A Danish Company with an International Profile

MedArt A/S develops, manufactures and markets a wide selection of high quality medical laser equipment. The company was founded in 1979 and throughout the years all activities have been guided by a vision: “to create advanced medical lasers for the benefit of the daily work in the medical field.” The MedArt office is located in Copenhagen where R&D, Production and Sales & Marketing are based. Ever since the beginning, MedArt A/S has strived to develop innovative and cutting-edge technology with emphasis on compact, high performance equipment. This has been achieved by a creative and dedicated R&D team – and led to the production of several cost-effective and innovative solutions in the field of aesthetic surgery. MedArt A/S is today a member of the Energist Medical Group.

Present world wide

The wide range of products are distributed worldwide through the Energist Group network of subsidiary companies and local partners. MedArt A/S is also involved in OEM and Private Label projects utilizing our technology to enhance the product portfolio of a number of well-known manufacturers within the laser field.

Complete product range

It is the ambition of MedArt A/S to market a complete range of laser products for dermatological/surgical use. Today, our product range spands from 532nm over 810nm, 980nm and 1470nm to 10600nm wavelengths.
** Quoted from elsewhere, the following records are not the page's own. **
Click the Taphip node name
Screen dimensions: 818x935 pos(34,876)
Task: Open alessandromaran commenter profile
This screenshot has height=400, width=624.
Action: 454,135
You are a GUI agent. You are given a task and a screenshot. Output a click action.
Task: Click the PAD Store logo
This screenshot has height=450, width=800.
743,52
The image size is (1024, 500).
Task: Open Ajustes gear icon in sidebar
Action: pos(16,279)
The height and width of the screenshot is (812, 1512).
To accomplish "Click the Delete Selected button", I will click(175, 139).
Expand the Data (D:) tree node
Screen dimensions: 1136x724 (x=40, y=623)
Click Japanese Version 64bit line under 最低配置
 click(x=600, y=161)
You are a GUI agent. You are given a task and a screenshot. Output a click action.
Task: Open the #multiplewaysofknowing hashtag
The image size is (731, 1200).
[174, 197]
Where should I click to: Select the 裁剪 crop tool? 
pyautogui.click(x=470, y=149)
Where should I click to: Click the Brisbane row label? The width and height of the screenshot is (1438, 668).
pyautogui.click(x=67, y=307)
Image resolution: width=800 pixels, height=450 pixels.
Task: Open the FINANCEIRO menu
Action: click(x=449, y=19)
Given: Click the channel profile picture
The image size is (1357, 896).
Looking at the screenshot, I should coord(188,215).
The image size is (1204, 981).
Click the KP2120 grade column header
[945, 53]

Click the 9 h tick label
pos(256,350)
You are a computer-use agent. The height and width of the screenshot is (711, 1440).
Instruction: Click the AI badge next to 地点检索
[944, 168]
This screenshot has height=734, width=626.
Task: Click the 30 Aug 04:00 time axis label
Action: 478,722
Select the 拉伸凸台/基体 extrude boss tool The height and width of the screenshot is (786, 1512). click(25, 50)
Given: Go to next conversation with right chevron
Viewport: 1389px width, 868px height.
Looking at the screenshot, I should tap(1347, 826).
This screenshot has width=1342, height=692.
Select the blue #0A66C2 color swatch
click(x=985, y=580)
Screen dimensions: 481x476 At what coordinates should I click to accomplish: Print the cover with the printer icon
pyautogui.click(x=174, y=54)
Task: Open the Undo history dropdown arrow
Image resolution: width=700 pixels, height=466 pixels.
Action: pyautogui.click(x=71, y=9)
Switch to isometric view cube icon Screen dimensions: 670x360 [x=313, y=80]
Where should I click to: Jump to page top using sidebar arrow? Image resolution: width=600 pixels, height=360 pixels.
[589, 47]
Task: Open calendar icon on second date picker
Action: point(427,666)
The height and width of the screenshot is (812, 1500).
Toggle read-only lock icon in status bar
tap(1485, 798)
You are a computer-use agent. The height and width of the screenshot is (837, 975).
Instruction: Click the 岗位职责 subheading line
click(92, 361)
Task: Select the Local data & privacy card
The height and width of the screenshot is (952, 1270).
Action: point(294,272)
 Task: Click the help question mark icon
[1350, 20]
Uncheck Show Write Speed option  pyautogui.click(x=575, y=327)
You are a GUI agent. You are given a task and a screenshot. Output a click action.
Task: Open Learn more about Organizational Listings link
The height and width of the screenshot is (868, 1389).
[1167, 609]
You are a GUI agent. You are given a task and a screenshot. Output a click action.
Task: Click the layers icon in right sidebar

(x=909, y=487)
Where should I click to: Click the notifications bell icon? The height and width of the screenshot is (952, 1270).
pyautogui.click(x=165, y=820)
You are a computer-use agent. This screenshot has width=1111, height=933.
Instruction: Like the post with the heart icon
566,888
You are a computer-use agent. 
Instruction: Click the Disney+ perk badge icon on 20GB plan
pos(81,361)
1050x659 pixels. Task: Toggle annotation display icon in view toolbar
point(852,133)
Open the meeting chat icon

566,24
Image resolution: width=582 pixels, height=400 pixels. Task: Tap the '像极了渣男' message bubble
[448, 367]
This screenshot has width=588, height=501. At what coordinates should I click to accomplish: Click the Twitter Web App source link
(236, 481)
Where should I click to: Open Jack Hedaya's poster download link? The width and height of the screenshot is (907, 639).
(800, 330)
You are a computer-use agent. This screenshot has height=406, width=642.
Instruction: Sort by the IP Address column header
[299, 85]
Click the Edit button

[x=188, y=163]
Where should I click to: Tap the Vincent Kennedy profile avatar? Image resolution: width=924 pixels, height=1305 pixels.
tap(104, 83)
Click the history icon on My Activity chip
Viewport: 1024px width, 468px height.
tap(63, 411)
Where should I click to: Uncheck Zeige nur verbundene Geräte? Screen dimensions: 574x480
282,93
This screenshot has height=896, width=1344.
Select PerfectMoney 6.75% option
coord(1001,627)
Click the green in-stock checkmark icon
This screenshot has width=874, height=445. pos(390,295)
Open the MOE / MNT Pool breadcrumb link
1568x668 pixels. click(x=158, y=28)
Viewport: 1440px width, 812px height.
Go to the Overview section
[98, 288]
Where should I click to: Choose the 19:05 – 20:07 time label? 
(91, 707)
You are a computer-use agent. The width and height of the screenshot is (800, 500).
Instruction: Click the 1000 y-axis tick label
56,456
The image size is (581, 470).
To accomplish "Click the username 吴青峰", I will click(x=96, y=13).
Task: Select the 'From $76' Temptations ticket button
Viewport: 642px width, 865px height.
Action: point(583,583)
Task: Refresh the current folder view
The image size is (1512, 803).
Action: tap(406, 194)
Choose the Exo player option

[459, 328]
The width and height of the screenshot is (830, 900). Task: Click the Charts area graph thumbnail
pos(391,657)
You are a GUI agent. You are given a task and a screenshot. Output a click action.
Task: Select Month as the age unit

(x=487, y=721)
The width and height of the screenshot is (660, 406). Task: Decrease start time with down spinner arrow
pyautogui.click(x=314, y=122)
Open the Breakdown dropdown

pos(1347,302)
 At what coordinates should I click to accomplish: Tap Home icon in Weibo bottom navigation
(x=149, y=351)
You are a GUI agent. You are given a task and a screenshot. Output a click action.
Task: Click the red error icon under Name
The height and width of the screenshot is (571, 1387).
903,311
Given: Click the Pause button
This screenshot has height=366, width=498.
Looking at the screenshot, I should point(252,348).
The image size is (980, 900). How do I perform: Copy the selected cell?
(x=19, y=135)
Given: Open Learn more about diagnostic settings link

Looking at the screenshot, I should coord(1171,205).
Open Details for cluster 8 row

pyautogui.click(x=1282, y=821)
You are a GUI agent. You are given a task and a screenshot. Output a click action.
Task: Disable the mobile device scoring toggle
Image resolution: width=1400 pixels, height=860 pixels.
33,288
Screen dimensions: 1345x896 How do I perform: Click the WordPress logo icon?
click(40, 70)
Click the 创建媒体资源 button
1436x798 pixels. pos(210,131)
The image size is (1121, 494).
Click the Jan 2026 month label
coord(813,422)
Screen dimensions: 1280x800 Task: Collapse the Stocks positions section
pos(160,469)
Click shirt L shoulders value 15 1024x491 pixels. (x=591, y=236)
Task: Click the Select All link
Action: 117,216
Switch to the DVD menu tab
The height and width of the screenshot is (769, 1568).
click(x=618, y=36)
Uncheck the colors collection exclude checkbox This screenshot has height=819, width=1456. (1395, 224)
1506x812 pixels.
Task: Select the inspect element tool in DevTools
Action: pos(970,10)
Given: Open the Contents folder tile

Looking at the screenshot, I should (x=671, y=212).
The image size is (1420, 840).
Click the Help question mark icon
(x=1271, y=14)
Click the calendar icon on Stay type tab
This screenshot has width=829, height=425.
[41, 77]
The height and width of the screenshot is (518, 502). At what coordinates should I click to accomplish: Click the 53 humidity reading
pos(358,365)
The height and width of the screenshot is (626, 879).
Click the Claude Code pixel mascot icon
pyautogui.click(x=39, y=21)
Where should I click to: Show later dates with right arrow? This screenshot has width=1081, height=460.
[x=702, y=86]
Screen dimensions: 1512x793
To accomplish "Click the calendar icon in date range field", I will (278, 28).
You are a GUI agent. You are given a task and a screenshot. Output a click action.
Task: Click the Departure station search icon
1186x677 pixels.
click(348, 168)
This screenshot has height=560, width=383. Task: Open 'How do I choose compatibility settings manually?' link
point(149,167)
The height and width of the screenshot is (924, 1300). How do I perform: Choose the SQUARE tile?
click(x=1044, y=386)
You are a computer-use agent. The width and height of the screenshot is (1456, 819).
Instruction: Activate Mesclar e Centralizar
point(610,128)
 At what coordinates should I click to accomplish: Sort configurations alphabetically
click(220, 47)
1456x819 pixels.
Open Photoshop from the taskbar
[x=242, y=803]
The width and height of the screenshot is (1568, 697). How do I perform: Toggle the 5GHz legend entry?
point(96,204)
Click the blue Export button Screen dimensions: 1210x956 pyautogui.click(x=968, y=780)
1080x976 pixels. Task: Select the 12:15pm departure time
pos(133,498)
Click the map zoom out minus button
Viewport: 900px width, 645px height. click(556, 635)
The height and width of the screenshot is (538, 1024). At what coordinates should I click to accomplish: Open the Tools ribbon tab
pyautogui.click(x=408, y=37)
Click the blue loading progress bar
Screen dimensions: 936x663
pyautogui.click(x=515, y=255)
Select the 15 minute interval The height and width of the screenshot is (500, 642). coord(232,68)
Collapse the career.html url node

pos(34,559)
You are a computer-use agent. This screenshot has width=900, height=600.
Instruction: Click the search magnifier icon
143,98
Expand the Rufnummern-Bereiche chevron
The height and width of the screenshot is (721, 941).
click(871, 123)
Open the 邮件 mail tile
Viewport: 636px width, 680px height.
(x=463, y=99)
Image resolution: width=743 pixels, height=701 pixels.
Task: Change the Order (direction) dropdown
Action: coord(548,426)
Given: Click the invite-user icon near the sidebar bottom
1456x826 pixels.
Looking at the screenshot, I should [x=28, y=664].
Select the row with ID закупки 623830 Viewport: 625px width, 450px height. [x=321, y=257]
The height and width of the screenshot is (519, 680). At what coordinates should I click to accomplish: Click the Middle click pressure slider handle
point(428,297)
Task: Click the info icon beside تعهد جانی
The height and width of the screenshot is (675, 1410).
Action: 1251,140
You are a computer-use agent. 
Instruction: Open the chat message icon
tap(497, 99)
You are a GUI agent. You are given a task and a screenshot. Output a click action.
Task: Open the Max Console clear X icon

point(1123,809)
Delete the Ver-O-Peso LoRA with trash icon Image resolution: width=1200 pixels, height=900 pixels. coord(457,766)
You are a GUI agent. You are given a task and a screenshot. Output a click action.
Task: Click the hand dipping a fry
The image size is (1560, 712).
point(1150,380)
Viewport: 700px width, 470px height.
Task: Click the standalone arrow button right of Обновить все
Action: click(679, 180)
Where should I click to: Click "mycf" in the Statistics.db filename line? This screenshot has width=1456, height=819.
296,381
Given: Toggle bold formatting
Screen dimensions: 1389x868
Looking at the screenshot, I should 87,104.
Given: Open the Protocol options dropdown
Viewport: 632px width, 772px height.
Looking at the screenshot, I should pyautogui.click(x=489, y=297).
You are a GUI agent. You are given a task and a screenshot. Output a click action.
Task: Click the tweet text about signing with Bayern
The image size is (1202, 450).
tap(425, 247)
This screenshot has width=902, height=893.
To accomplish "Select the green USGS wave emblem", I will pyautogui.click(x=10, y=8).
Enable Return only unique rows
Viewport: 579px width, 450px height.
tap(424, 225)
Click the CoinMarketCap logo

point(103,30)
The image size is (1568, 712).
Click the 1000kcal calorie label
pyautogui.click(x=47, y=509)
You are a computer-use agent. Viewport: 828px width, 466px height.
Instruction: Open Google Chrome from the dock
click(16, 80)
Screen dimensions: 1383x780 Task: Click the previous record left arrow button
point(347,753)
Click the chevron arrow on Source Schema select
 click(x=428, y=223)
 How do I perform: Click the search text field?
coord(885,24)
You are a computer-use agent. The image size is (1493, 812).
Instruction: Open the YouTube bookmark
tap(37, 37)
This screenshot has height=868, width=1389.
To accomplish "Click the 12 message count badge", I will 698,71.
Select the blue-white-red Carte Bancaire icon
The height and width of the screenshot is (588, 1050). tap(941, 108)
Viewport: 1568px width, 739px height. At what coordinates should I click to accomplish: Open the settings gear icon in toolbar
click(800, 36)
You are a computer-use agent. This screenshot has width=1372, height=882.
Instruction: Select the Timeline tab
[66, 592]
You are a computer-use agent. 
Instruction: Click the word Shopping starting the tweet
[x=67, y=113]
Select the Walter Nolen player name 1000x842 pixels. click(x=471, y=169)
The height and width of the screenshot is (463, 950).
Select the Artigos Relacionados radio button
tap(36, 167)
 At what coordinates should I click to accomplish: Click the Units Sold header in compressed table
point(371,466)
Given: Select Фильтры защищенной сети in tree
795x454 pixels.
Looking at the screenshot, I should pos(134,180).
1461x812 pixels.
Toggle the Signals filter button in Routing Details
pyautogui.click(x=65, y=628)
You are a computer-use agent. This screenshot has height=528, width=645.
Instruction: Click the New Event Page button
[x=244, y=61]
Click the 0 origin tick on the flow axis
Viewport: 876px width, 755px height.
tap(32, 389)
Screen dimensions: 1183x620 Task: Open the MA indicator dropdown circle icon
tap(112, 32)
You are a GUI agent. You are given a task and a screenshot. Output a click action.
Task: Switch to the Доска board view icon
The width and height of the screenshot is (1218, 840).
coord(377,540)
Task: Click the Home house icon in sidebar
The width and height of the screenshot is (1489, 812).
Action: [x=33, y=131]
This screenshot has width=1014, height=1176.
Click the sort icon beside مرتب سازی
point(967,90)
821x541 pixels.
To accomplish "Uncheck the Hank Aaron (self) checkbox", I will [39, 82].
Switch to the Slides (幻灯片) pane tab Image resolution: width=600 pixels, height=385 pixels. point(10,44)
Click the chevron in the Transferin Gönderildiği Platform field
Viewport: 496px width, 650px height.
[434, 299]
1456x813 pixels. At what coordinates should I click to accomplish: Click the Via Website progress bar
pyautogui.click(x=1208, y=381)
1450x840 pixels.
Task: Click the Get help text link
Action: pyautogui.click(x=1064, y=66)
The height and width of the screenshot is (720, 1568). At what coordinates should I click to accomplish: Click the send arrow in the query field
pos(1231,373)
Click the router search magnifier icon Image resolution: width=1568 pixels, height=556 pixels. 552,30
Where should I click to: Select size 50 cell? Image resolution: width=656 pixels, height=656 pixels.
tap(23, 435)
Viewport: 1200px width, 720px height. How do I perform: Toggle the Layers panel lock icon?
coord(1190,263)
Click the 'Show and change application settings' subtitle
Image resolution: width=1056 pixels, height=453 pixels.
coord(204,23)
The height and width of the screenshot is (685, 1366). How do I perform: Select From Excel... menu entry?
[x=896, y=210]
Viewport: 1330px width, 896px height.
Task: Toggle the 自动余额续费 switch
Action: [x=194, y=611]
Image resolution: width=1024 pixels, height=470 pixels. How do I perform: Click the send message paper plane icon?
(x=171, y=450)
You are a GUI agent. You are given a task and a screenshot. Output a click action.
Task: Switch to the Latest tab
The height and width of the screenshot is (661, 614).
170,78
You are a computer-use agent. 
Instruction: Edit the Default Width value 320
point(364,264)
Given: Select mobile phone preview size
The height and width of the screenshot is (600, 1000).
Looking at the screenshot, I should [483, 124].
This versatile range provide physisians with quality lasers for popular laser treatments such as Hair Removal, Skin Resurfacing, Vascular/Pigmented Lesions, Endovenous procedures as well as laserlipolysis. The MedArt® range of high-power laser systems combined with the MedArt® range of scanners provide a unique tool for energy control combined with aggressive contact cooling.

High production standards

Being a manufacturer of advanced surgical equipment, all products are naturally manufactured in strict accordance with international standards; all products are CE marked and in compliance with the regulatory requirements of the EEC Medical Device Directive.